Insertion and Deletion of Binary Search Tree
Examining operations of inserting new nodes into Binary Search Tree or deleting specific nodes:
Insertion Operation
Insertion Operation requires a process of searching for where new nodes will be located.
- 1-1) If the root node has no value, the tree doesn’t exist, so put it in the root.
- 1-2) If the root has a value and the value to insert is smaller than the root, search left.
- 1-3) If the root has a value and the value to insert is larger than the root, search right.
- 2) When proceeding with search in that direction, if there’s no value at the search location, add a node at that location.
Deletion Operation
Deletion Operation is a bit trickier than insertion operations. It needs to be distinguished according to characteristics of nodes to delete.
- 1) First, start search comparing the value of the node to delete from the root.
- 1-1) If the value of the node to delete is smaller than the root, search left and change the current pointer to the left node.
- 1-2) If the value of the node to delete is larger than the root, search right and change the current pointer to the right node.
- 2-1) When the node to delete is a leaf node
- 2-1-1) If the deletion target is a leaf node and is the parent node’s left child node, make the parent node’s left child NULL.
- 2-1-2) If the deletion target is a leaf node and is the parent node’s right child node, make the parent node’s right child NULL.
- 2-2) When the node to delete has only one child node
- 2-2-1) If it only has a right child node, attach its right child node to the deletion target node’s parent.
- 2-2-2) If it only has a left child node, attach its left child node to the deletion target node’s parent.
- 2-3) When the node to delete has all child nodes
- 2-3-1) Must select a value most similar to the node to be deleted. This way, Binary Search Tree is maintained without moving other nodes.
- 2-4-1) Select the largest value in the deletion target’s left subtree.
- 2-4-2) Select the smallest value in the deletion target’s right subtree.

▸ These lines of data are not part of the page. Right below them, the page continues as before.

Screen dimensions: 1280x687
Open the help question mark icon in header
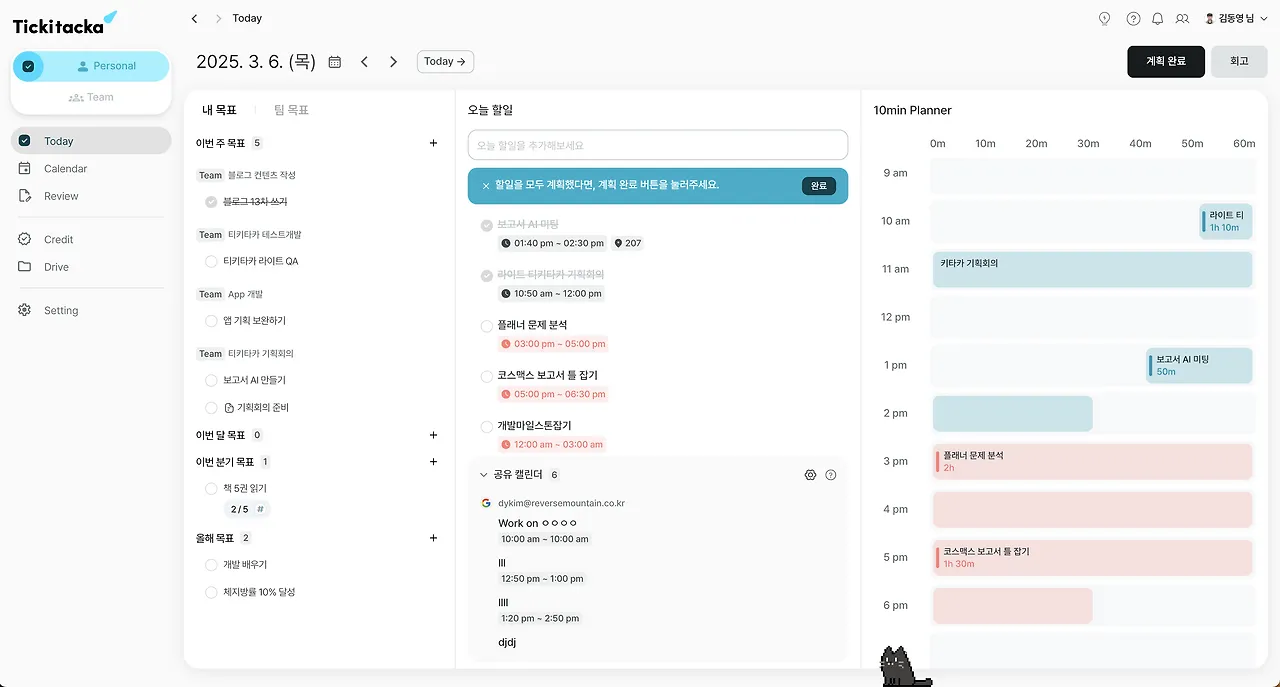pos(1133,18)
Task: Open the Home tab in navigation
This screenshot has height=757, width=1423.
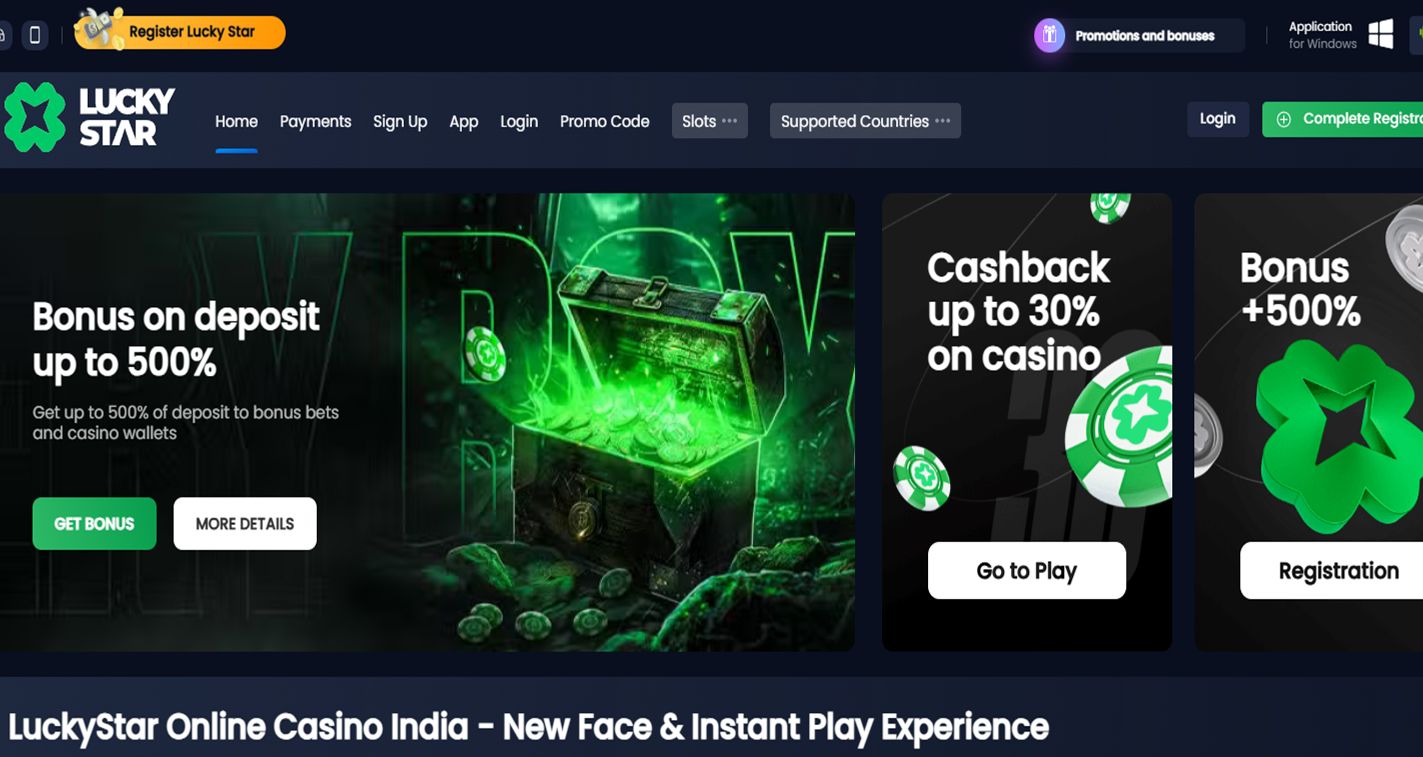Action: coord(236,121)
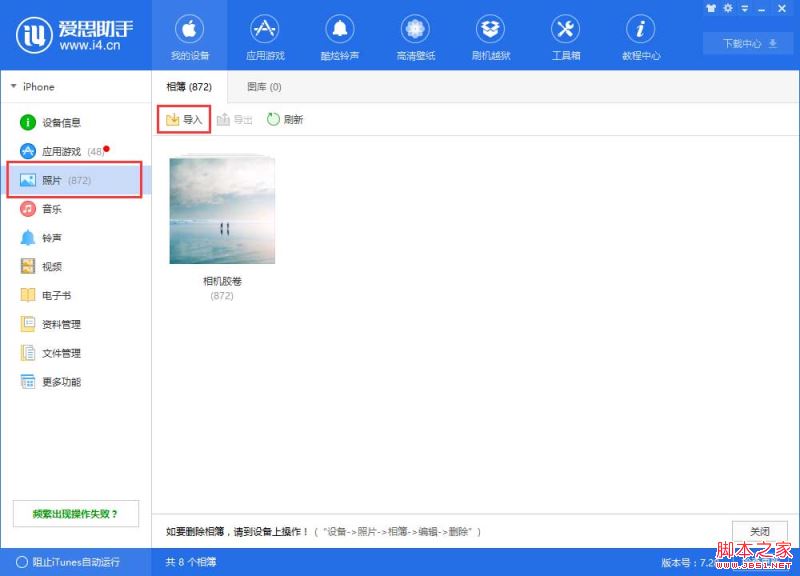Click the 导入 import button
The height and width of the screenshot is (576, 800).
coord(186,119)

Search of Binary Search Tree
Search refers to visiting all nodes of a binary tree. Representative search methods include pre-order, post-order, and in-order.
- Pre-order Search : Visits in order of my node, left child node, right child node.
- Post-order Search : Visits in order of left child node, right child node, my node.
- In-order Search : Visits in order of left child node, my node, right child node.
In Summary
In this post, we learned about Binary Search Tree. In the following post, we learn about methods for implementing Binary Search Tree.